▸ **Written request a**: In the passage on Trump's intelligence nominees, rewrite the part that opens with the words containing "John Ratcliffe/CIA: Ratcliffe" and closes with "from becoming president.", swapping "eastern Texas" for "East Texas".

▸ **Excerpt provided**:
= = = = = = =
Gabbard is a real life example of putting the fox in the hen house. Should she be confirmed, Russia’s SVR and GRU intel services would break open their stolen bottles of Ukrainian sparkling wine in celebration. Russian pundits have actually called her “our girlfriend” and “our agent.”
John Ratcliffe/CIA: Ratcliffe briefly served as Trump’s DNI in his first administration. A three-term congressman from eastern Texas and a former federal prosecutor, Ratcliffe was caught having padded his résumé with false achievements of fighting terrorism and rounding up hundreds of undocumented immigrants.
According to former acting CIA director Michael Morell, Ratcliffe possessed “the least national security experience and the most partisan political experience of any previous director of national intelligence.” Ratcliffe propagated the ludicrous conspiracy theory that “there may have been a secret society of folks within the Department of Justice and the FBI” who were working to prevent Trump from becoming president.
Perhaps he gained some respect for the intelligence community and learned something as DNI. I, however, wouldn’t count on it.
= = = = = = =
▸ **Written request b**: Recast the records running from their start through the line that contains "Action: coord(30,126)", both ends included, as a two-column CSV with the headers instruction and answer. Give one row per request, with each value in a single quoted field and any line breaks changed to spaces.

▸ **Data to process**:
= = = = = = =
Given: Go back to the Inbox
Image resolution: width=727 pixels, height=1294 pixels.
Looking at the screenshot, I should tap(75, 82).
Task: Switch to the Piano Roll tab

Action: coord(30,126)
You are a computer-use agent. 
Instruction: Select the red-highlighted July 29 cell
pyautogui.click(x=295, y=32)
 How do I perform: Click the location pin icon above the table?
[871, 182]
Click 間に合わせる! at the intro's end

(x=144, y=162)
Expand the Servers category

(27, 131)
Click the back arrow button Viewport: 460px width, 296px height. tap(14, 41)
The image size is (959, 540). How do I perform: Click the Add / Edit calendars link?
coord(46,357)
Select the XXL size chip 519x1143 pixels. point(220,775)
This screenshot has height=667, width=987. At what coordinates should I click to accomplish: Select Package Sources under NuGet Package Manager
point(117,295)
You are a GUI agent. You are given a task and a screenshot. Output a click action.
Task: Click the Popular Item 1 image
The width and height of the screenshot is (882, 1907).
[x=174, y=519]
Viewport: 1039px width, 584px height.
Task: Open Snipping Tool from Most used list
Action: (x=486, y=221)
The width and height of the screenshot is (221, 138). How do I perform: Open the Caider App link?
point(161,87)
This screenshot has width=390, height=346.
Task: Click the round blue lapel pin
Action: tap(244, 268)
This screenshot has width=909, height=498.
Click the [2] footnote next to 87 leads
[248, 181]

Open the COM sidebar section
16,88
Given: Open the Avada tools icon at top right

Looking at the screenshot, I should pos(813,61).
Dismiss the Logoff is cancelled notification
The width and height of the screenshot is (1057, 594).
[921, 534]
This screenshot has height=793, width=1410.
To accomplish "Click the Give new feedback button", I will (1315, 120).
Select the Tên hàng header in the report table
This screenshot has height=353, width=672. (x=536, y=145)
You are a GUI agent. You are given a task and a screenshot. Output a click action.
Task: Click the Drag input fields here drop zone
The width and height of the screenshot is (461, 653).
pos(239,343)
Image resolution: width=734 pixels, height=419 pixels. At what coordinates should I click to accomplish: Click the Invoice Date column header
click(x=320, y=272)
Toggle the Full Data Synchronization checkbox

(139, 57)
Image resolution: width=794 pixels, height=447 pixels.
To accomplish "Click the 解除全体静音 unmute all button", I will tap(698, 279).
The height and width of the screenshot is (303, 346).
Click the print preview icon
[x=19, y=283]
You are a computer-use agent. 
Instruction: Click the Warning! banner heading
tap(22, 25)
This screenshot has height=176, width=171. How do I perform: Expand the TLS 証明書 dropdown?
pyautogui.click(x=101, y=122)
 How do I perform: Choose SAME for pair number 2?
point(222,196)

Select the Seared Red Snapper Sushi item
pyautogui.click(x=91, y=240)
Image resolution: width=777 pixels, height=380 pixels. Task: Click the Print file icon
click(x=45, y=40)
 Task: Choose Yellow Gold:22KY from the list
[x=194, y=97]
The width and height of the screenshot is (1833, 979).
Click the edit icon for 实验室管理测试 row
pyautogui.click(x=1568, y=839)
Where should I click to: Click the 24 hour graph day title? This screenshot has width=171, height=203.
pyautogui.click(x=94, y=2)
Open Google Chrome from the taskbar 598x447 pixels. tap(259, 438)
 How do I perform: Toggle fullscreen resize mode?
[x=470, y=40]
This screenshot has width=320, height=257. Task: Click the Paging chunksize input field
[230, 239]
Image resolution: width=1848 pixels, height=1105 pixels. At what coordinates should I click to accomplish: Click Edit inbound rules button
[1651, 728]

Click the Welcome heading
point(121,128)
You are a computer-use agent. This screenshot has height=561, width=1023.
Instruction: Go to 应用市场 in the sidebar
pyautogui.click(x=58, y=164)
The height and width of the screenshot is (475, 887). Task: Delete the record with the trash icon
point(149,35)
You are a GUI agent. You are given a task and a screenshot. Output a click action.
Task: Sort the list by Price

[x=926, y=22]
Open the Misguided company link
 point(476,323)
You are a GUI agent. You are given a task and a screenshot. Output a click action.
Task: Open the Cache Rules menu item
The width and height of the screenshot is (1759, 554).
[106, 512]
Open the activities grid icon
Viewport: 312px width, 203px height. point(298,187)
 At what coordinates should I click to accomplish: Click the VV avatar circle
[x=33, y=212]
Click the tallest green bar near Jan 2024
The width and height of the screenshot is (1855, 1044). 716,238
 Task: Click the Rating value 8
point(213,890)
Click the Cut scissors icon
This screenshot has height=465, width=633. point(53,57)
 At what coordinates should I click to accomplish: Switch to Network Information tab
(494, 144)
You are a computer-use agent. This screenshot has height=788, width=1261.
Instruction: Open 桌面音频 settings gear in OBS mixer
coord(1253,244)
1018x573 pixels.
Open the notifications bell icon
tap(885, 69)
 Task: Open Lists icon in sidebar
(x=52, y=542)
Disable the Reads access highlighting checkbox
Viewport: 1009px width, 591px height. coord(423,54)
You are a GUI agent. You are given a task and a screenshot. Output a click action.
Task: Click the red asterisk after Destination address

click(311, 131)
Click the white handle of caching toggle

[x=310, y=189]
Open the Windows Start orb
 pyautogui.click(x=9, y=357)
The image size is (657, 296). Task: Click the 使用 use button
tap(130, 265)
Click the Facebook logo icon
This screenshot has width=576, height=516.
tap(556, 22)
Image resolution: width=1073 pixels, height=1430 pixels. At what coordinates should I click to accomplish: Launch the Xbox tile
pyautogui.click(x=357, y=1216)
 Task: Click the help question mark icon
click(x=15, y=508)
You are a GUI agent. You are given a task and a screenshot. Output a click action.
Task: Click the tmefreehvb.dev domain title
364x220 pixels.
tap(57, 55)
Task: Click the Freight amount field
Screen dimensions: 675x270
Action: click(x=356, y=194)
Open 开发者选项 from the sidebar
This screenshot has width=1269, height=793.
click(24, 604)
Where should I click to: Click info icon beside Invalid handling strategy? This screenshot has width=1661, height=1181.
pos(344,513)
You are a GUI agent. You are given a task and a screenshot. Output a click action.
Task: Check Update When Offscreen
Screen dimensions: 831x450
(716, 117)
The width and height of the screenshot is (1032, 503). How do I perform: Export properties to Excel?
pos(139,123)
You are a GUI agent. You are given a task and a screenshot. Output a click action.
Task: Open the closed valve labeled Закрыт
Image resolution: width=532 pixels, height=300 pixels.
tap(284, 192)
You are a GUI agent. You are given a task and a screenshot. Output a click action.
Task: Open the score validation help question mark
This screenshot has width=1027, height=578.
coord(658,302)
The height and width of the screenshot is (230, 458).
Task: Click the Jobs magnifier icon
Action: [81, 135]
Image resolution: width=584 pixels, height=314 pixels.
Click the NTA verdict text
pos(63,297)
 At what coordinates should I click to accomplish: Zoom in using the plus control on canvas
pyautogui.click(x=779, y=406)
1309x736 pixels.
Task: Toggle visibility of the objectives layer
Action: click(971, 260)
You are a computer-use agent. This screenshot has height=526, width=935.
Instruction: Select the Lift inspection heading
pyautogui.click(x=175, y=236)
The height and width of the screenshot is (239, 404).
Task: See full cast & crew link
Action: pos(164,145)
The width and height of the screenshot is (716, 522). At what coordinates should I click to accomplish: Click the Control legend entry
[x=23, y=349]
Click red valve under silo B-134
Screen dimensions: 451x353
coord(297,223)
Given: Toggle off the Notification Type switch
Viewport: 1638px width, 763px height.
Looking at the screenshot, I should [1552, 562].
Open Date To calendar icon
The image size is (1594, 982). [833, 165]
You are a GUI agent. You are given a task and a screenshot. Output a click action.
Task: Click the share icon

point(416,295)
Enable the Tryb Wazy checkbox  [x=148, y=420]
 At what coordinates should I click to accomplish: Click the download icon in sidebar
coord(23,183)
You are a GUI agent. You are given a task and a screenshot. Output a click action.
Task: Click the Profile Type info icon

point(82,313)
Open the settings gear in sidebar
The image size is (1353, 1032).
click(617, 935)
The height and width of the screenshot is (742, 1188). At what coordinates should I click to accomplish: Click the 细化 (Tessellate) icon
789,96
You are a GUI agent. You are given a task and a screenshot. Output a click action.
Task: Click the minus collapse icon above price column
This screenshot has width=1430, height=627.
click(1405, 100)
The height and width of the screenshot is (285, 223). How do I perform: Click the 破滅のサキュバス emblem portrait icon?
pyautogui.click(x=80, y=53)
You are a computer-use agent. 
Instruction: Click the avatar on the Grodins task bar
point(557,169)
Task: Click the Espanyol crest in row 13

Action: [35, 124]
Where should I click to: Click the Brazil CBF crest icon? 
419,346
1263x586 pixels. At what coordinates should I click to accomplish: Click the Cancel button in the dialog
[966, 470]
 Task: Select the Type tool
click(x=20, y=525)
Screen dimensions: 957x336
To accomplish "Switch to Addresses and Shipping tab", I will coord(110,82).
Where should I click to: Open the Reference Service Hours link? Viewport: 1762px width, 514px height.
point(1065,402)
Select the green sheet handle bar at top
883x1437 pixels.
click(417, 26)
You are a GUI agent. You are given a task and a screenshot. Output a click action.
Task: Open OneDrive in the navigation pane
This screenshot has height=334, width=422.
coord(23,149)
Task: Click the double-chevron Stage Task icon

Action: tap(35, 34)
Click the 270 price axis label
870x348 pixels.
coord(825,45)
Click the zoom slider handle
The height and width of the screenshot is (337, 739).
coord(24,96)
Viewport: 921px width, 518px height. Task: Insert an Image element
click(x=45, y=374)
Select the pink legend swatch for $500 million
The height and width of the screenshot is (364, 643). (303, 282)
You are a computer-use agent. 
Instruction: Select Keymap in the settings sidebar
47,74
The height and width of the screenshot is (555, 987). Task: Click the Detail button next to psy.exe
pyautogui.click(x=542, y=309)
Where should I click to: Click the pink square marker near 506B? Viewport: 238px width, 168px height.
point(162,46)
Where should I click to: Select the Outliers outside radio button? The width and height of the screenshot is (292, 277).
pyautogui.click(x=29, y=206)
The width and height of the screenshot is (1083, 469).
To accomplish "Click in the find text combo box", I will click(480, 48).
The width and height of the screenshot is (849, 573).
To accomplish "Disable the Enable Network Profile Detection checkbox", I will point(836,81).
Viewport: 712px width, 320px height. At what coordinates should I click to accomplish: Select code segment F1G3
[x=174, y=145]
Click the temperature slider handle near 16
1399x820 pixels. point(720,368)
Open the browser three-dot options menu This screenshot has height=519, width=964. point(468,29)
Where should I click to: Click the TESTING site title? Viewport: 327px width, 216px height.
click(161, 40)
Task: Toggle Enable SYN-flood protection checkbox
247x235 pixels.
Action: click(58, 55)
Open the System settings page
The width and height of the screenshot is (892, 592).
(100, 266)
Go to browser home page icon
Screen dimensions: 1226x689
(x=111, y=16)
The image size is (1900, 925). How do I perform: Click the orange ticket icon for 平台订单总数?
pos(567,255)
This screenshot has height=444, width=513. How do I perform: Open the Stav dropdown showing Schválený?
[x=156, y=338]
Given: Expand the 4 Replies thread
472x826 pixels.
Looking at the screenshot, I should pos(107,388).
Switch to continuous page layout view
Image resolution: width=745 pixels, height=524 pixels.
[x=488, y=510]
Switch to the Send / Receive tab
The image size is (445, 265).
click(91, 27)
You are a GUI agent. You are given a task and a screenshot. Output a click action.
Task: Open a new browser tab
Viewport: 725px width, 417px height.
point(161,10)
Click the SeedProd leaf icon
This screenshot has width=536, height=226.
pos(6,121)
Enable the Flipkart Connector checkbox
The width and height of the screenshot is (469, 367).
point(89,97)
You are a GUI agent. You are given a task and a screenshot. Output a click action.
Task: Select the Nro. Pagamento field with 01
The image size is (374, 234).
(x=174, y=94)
= = = = = = =
▸ **Reply a**:
John Ratcliffe/CIA: Ratcliffe briefly served as Trump’s DNI in his first administration. A three-term congressman from East Texas and a former federal prosecutor, Ratcliffe was caught having padded his résumé with false achievements of fighting terrorism and rounding up hundreds of undocumented immigrants.
According to former acting CIA director Michael Morell, Ratcliffe possessed “the least national security experience and the most partisan political experience of any previous director of national intelligence.” Ratcliffe propagated the ludicrous conspiracy theory that “there may have been a secret society of folks within the Department of Justice and the FBI” who were working to prevent Trump from becoming president.

▸ **Reply b**:
instruction,answer
"Given: Go back to the Inbox Image resolution: width=727 pixels, height=1294 pixels.","Looking at the screenshot, I should tap(75, 82)."
"Task: Switch to the Piano Roll tab","Action: coord(30,126)"